Abschnittsgeschwindigkeitskontrolle (AKG) im Arisdorftunnel seit Januar 2011

Abgeschlossen ist der Aufbau der neuen Anlage im Arisdorf-Tunnel auf der A2 im Kanton Basel-Landschaft. Vor und nach dem Arisdorf-Tunnel wurden in südlicher Fahrtrichtung zwei neue Portale installiert, welche die Kameras zur Erkennung der Kontrollschilder und der Geschwindigkeitssignalisation tragen. Die Kameras für die Beweisfotos befinden sich nach dem Tunnelausgang. Diese erste Anlage zur Abschnittsgeschwindigkeitskontrolle (AKG) in der Schweiz im Arisdorftunnel auf der A2 hat am 13. Januar 2011 den Betrieb aufgenommen. Nach der Testphase im Herbst 2010 wurde die Anlage zugelassen und kann seither von der Polizei zum Nachweis von Geschwindigkeitsübertretungen eingesetzt werden. Seit Inbetriebnahme wird so die Einhaltung der Geschwindigkeit über einen Streckenabschnitt von 1,5 Kilometern kontrolliert. Doch die neue Radaranlage im Arisdorftunnel misst nicht nur die Durchschnittsgeschwindigkeit über einen längeren Abschnitt, sie kann auch zwischen Personenwagen, Autobussen, Lastwagen und Fahrzeugen mit Anhängern unterscheiden und so die jeweils unterschiedlichen Höchstgeschwindigkeiten kontrollieren. Zudem ist die Anlage mit einer dynamischen Geschwindigkeitsanzeige kombiniert, die automatisch umschaltet, wenn die Höchstgeschwindigkeit vorübergehend auf 80 km/h reduziert wird.

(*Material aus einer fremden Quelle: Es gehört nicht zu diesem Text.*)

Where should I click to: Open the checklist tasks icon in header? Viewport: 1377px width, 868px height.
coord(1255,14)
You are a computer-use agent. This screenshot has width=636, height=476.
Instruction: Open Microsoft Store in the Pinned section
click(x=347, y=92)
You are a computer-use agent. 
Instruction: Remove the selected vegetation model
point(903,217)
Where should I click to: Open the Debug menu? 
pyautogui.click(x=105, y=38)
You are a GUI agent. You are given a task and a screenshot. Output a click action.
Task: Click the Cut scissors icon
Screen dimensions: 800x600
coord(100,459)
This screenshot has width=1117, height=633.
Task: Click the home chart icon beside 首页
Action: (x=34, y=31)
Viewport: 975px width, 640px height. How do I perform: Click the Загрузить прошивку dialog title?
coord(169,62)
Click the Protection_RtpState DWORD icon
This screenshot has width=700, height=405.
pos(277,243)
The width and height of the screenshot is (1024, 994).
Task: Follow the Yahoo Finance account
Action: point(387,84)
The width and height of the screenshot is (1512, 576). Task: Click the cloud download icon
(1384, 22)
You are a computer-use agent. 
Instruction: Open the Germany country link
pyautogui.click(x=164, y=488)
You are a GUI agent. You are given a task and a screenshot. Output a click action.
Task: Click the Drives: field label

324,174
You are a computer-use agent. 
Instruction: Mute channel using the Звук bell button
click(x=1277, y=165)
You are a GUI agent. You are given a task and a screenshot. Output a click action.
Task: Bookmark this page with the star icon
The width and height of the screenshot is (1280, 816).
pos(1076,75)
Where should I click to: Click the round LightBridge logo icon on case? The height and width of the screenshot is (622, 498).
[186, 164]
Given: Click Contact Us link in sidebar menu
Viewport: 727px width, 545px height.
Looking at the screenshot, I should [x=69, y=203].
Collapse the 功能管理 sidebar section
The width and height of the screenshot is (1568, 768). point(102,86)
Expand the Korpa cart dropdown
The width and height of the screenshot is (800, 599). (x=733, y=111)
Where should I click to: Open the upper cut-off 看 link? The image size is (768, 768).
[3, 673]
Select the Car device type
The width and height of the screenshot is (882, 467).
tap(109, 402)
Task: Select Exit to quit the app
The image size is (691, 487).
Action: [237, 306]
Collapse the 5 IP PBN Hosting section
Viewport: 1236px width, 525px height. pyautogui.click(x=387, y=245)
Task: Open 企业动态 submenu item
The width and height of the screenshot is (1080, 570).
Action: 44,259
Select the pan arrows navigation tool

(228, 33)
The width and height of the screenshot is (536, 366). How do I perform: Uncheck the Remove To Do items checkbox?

Abschnittsgeschwindigkeitskontrolle (AKG) ab dem 30. Mai 2011 auch auf der A9

Auf der Autobahn A9 zwischen Aigle und Bex in Fahrtrichtung Wallis im Kanton Waadt ging am 30. Mai 2011 die zweite Abschnittsgeschwindigkeitskontrollanlage (AGK) in Betrieb. Wie auch die Anlage auf der A2, die seit Januar 2011 im Betrieb ist, kann die neue Radaranlage auf der A9 zwischen den unterschiedlichen Fahrzeugtypen unterscheiden und die jeweils zulässigen Höchstgeschwindigkeiten kontrollieren. Auf der 8 km langen Strecke der A9 wird die Abschnittsgeschwindigkeitskontrolle vorerst mit einem portablen Kontrollgerät durchgeführt. Wie das Bundesamt für Strassen ASTRA bekannt gab, soll voraussichtlich ab 2012 die geplante fixe Anlage zur Anwendung kommen.

In den ersten vier Wochen wurden die korrekte Funktion der Anlage und die Datenverarbeitung durch die Polizei getestet. Ende Juli 2011 gab das ASTRA bekannt, dass die Testphase bis Ende August 2011 verlängert wird: „Während dem laufenden Betrieb wurden stark erhöhte Temperaturen im Gehäuse festgestellt. Dies hatte zur Folge, dass das Infrarot-Blitzgerät nicht durchgehend korrekt funktionierte. Die Geräte wurden gegen temperaturunempfindliche Systeme ausgetauscht, welche und nun über eine verlängerte Zeitdauer geprüft werden.“ Bis zum Abschluss der Testphase werden weiterhin keine Bussen erteilt; danach wird die Anlage scharf gestellt und durch die Polizei zur Ahndung von Geschwindigkeitsübertretungen genutzt. Die Kantonspolizei Waadt wird die Öffentlichkeit vor der Umstellung informieren.

Noch ist jedoch nicht klar, ob auf dem entsprechenden Streckenabschnitt auf der A9 eine fixe Abschnittsgeschwindigkeitskontrollanlage installiert werden soll: Dieser Entscheid wird auf der Basis der wissenschaftlich ausgewerteten Daten der Testphase gefällt und steht zurzeit noch aus.